• [Challenges]:
1. Can you update the UK contracting discussion by writing it out again, beginning at the words "And the NHS" and stopping after "salary in London.", with "NHS" changed to "National Health Service"?
2. In the UK contracting discussion, what rate of employer's payroll tax does working as a contractor avoid?

• [Text to read]:

The 50% is not direct per staff costs, it includes all overheads like office space. Direct costs are more like 15%. Almost all contracts are 1 month notice. Getting rid of people is not hard, have been through the process a few times, you just need to know what to do.
. An at-will permanent employee system

Hi can you explain what you mean - great post but dont quite understand your last paragraph...

Take it from me in the UK It's not hard to fire some one "for cause" don't believe all you read in the Daily Mail.

And the NHS helps flexibility as there is no down side to working for a start up if you or your family have health issues.

IR 35 really hit contractors hard in the It industry so you cant do most IT contracts as a personal company - you have to go for an Umbrella company

Also bonuses. They can easily be salary in London.
There are several reasons contracting is a popular route in the UK for techies:

1. Tax advantages, the 13.8% employer's payroll tax is avoided by be being employed as a contractor and taking your income as a dividend.

2. Tech career ladders are pretty specific to the tech industry and London just doesn't have the medium and large tech companies you see in Silicon Valley. So you hit the ceiling pretty fast and in order to be valued for your skills you pretty much have to become a contractor. This is not so different to working in tech in a non-tech organisation in the US.

3. The National Health Service means you and your family are not reliant on your employer for health insurance. Individual health insurance is super expensive in the USA. Most people I know who contract in the US have health insurance through their spouse's employer.

I ended up moving to CA because of the career opportunities. I'd probably be better off contracting in the finance world in London, but most of that work just isn't very interesting.

In the City, good skills 5-10 years of experience yields you something around GBP 70-100k base + some bonus (0-60k depending on how good the year was).

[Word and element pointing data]

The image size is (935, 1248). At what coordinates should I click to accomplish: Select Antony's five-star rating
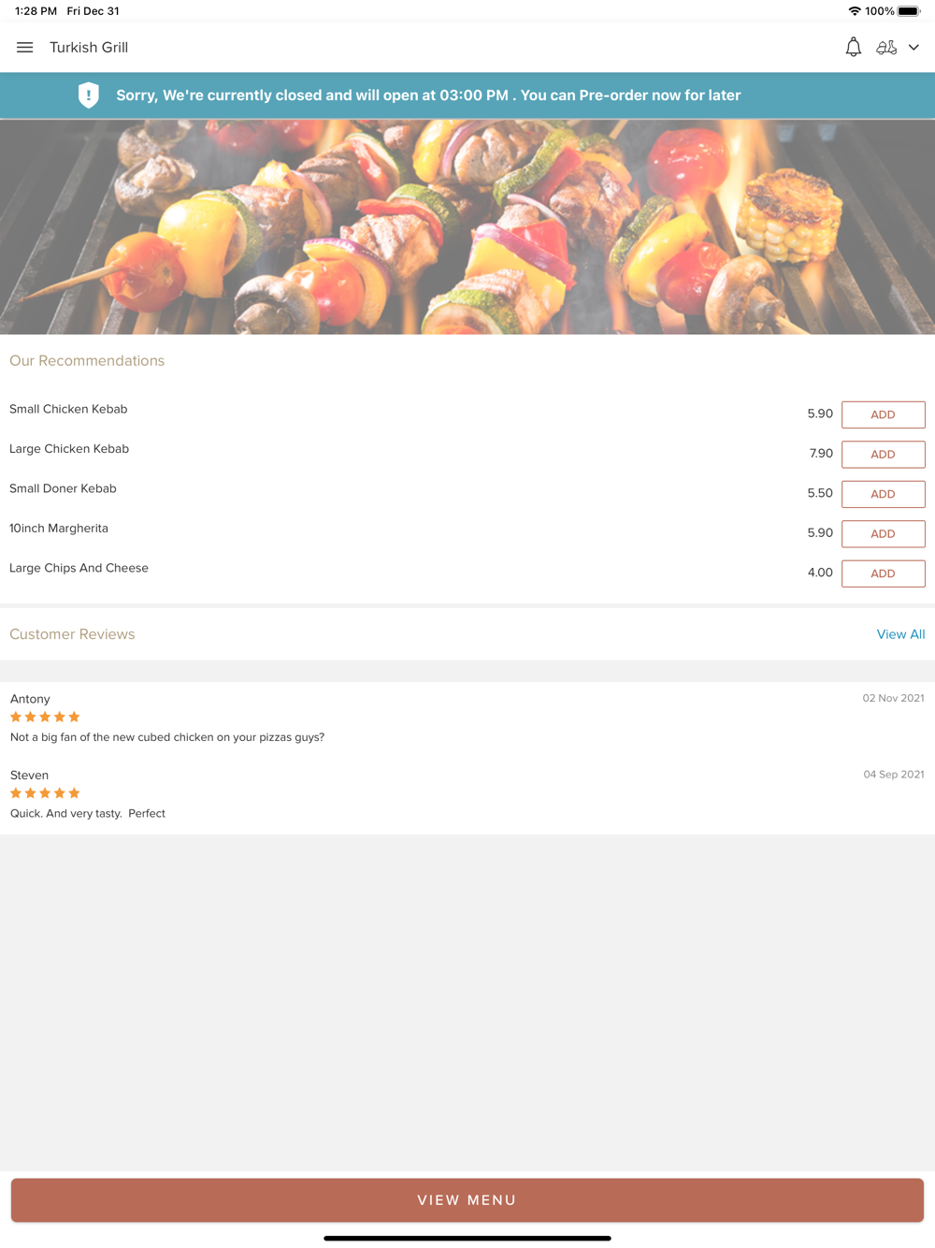click(x=45, y=717)
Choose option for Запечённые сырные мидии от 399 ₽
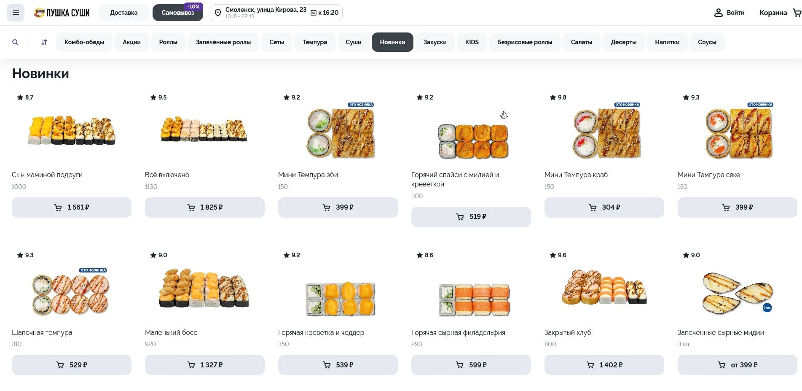Viewport: 802px width, 391px height. [737, 365]
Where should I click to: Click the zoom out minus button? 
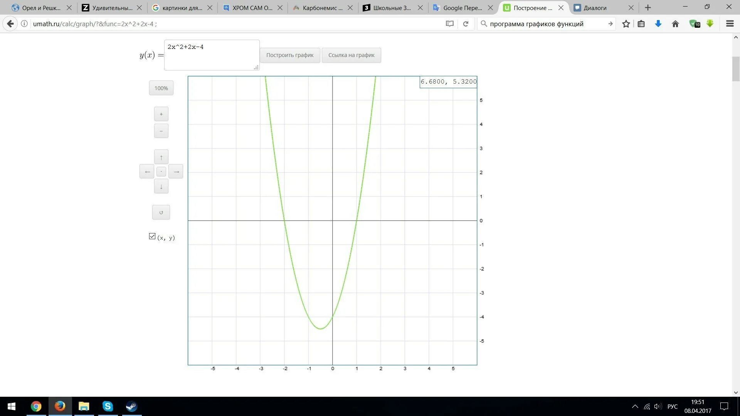pos(161,131)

• [Task-by-task results]:
1.
And the National Health Service helps flexibility as there is no down side to working for a start up if you or your family have health issues.

IR 35 really hit contractors hard in the It industry so you cant do most IT contracts as a personal company - you have to go for an Umbrella company

Also bonuses. They can easily be salary in London.

2. 13.8%